» SUPPLIED PASSAGE
>>>
Vast numbers of waders use Lochinvar both as a staging post on their migrations, and as an over-wintering ground in its own right. Recent years have seen flocks of Red-winged Pratincoles in the tens of thousands, and significant numbers of all Palearctic waders are seen regularly. Flocks of up to 2000 Black-tailed Godwits have been recorded in the recent past, as well as tens of thousands of Ruff, and thousands of Marsh and Curlew Sandpipers, Little Stints and Greenshank. The area is of particular importance to Caspian Plovers with flocks of 30-35000 present on occasion. A flock of over 1000 Wattled Cranes was recorded at Blue Lagoon a couple of years ago, and the rarity list for the area belies the paucity of birders resident in Zambia. Regular visitors include fair numbers of Caspian and Gull-billed Terns, Whimbrel, Grey Plover, Great Snipe, Corn Crake, Spotted Crake and Slaty Egret, as well as more extreme rarities such as Pectoral Sandpiper and Franklin's Gull. Lochinvar is not just about rarities, however. Flocks of thousands of the more common species are regularly seen, over 58,000 Fulvous Duck being recorded on one day in 1994, and several thousand Openbills congregate here. Herons are particularly well represented, with large numbers of the commoner species resident, and Slaty Egrets and Madagascar Squacco Heron are recorded annually. Lochinvar regularly records a greater variety of waterbirds than any other single site in Africa.
<<<
» GIVEN ENTRIES
>>>
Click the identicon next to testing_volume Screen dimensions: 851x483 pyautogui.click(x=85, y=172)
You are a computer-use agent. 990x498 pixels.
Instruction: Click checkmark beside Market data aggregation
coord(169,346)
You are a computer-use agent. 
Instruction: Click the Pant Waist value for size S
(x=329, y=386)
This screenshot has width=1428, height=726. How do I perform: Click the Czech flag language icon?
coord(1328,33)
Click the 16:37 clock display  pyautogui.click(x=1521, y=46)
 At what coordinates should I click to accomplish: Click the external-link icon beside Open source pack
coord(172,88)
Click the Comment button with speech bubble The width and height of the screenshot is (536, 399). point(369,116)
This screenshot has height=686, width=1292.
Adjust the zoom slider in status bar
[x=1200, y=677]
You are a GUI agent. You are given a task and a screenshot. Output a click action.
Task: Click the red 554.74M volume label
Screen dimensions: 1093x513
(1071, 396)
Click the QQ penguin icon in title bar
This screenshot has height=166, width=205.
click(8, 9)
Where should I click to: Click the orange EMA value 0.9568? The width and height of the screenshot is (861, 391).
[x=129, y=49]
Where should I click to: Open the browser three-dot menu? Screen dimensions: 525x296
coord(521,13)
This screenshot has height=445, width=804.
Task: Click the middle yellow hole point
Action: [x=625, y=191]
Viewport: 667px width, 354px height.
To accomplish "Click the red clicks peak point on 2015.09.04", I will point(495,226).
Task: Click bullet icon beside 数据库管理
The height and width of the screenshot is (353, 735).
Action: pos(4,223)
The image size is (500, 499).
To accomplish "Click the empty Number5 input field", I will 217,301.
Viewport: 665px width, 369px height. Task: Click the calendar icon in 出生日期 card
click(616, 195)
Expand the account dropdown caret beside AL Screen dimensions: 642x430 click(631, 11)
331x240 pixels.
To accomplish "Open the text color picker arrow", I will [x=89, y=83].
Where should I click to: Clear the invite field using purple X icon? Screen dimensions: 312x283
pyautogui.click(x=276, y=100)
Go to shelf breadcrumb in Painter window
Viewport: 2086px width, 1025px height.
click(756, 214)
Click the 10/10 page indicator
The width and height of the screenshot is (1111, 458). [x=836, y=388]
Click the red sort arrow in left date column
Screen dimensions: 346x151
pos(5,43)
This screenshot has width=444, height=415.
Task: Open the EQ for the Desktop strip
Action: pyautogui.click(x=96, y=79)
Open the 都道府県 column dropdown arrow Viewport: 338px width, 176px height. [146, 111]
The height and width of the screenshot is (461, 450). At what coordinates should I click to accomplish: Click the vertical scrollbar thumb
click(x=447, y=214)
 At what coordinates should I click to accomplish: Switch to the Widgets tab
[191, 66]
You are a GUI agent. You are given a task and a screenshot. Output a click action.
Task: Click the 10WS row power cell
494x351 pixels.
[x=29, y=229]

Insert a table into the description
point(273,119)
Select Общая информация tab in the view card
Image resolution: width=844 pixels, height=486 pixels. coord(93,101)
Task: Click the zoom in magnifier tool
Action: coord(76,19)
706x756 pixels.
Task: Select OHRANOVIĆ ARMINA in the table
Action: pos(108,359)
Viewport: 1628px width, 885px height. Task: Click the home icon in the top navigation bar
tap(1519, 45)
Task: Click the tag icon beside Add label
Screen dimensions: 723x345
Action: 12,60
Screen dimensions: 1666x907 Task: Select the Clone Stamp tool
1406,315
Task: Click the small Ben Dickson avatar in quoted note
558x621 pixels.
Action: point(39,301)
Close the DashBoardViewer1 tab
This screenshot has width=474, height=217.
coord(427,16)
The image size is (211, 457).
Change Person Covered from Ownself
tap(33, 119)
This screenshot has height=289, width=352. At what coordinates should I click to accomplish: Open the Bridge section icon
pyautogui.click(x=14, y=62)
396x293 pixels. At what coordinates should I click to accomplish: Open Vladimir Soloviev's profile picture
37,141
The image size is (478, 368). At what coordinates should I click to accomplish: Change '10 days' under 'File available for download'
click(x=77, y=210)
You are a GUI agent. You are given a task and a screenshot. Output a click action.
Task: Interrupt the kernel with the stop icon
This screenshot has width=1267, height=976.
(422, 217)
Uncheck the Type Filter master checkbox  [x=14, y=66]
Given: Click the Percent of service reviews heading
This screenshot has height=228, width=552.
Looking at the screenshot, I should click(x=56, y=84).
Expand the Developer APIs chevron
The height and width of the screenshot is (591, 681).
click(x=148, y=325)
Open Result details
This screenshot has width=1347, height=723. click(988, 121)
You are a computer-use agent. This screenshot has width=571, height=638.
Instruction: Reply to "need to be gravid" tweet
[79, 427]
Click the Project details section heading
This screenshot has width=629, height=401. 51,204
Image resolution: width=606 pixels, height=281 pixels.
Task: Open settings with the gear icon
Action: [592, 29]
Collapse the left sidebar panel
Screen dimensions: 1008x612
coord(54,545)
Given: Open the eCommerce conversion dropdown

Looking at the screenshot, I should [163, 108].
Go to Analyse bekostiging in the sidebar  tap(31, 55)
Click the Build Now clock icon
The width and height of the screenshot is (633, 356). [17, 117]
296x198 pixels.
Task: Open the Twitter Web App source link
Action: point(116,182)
<<<
» EXERCISE INSTRUCTIONS
**A)** Answer these questions from the Lochinvar passage:
(i) How many Fulvous Duck were recorded on one day in 1994?
(ii) At what place was a flock of over 1000 Wattled Cranes recorded?
(iii) For which wader is the area of particular importance, with flocks of 30-35000 present on occasion?
**B)** Carry on writing the Lochinvar passage, beginning right after its final sentence.
None of the rows is needed here.

» EXPECTED RESPONSES
**A)**
(i) Over 58,000
(ii) Blue Lagoon
(iii) Caspian Plovers

**B)**
It is important to come properly equipped to a place like Lochinvar. The large distances, and the lack of suitable cover to hide behind means that a telescope is essential for wader viewing. Any birder who comes here armed only with binoculars is in for a disappointment.

1. One of the best areas to view the large numbers of waders is in the south-west corner, and along the western shore of Chunga lagoon. The mud-flats are quite extensive here, but beware of driving into soft mud. There is no-one around to help you out should you get stuck! A better tactic is to park at the edge of the dry sectors, and walk the remaining distance. This can be a substantial hike, as far as a kilometre sometimes, but is well worth it. Often the surface of the mud seems to be alive, there are so many birds present. Even dry mud can give the same illusion, with Kittlitz's Plovers in very large numbers, around the perimeter of the lagoon. This area is particularly productive during peak migration times, and in the northern winter, but substantial numbers of birds stay throughout the year. It is an area always worth a visit.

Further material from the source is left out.